Legal weapon
12 May 2011
Law suits seem to be flying across the process industries sector at present, like arrows in a medieval battle scene.
The biggest battle sees BP suing Transocean, Cameron and Halliburton over who should pick up the estimated $40-billion tab for last year’s Deepwater Horizon disaster in the Gulf of Mexico. The UK-based oil giant is, of course, itself facing counter law suits from the equipment and services providers on the ill-fated oil rig.
Closer to home, the dispute at the Vivergo biofuels plant being built at the BP Saltend site, near Hull has also descended into a legal free-for-all. Among other issues, Vivergo and Redhall are at loggerheads over who is responsible for employing 430 workers following the termination of Redhall’s contract for falling behind schedule.
Unions GMB and Unite have, meanwhile, threatened court action against these companies, as well as individually against BP, DuPont and British Sugar partners in the Vivergo joint venture.
Some, especially those in the legal profession, would point to the positive aspects of all this. The threat of legal action, plus the many costs and potential damages that go with it, is a strong incentive for all participants to ensure that nothing goes wrong with their work on a project.
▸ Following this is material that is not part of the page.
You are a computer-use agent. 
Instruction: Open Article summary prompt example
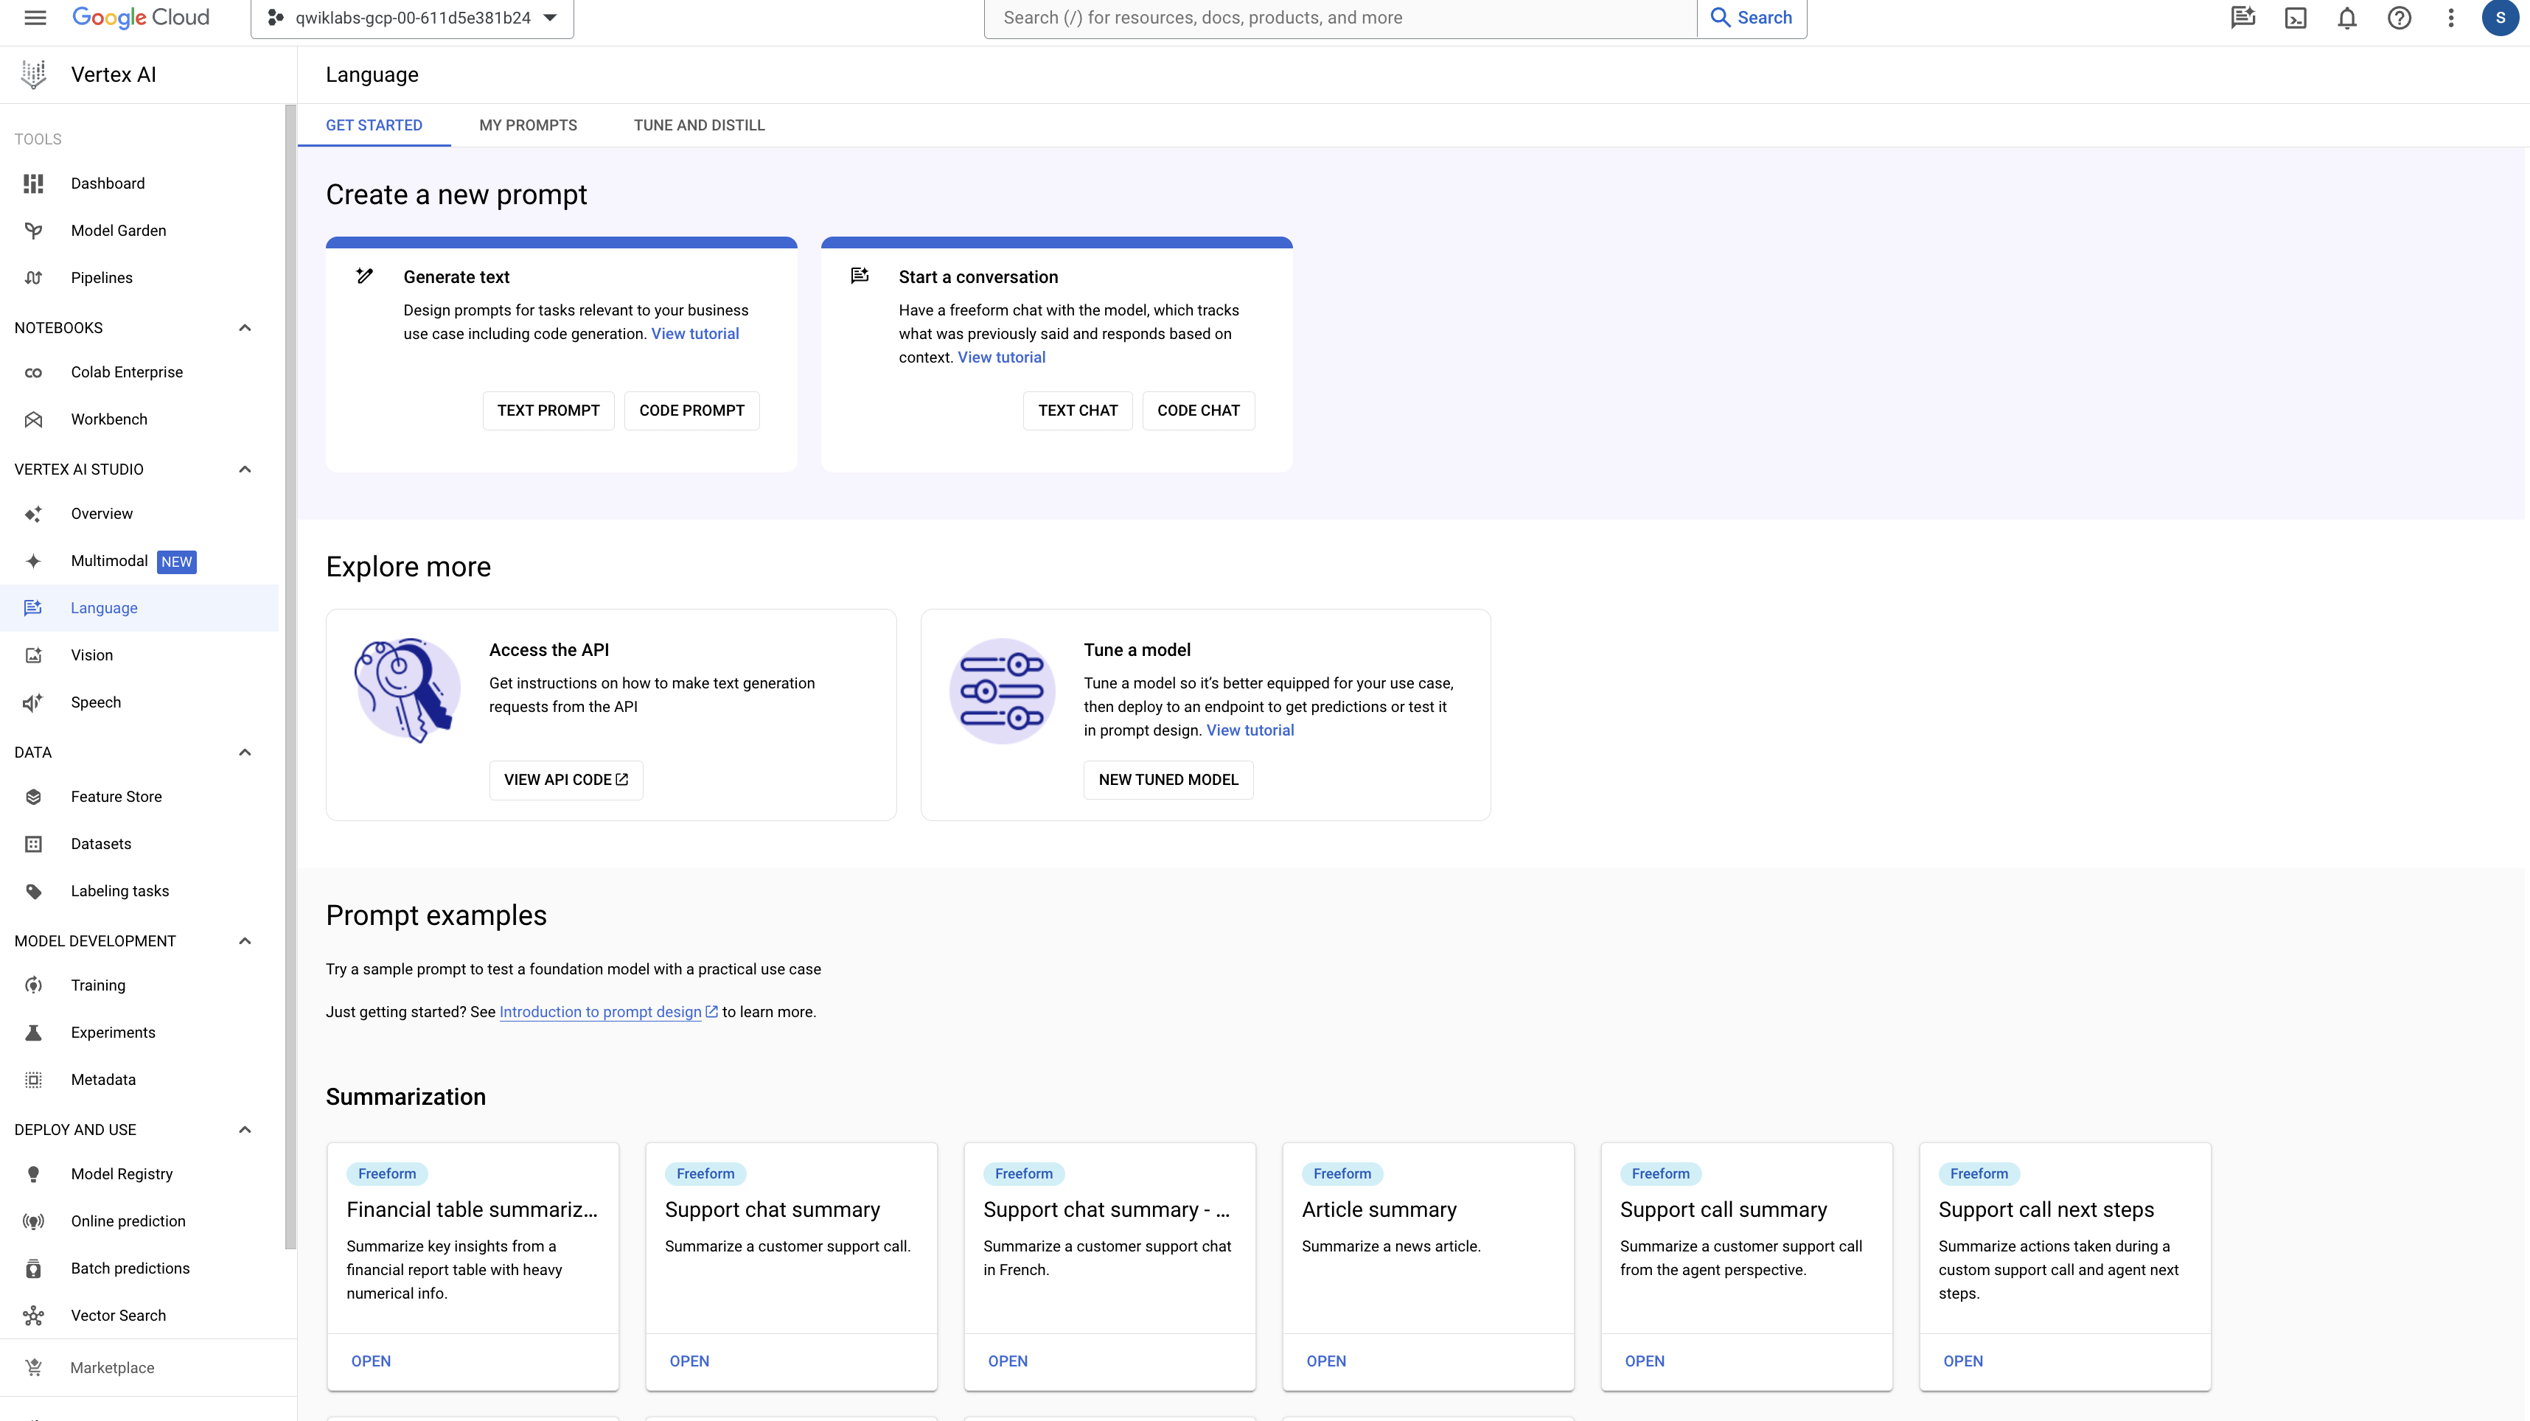tap(1326, 1360)
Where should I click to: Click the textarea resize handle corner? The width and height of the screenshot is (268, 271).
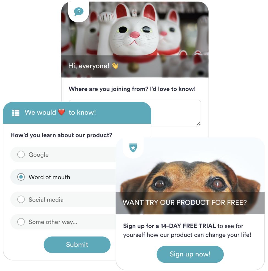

On another level, though, the option of hitting the legal ’nuclear’ button can have a very negative impact on relationships between clients, contractors, subcontractors and other parties across a project supply chain.
Adopting an overly legalistic attitude to business relationships can serve to limit the level of communications and openness between companies and prevent them from engaging in a full and constructive way at all stages.
This, in turn, can have serious implications for process safety: as highlighted by the official US report into the Deepwater Horizon blow-out, which identified poor communications and secrecy between BP and its partners as a significant, contributory factor to the tragic accident.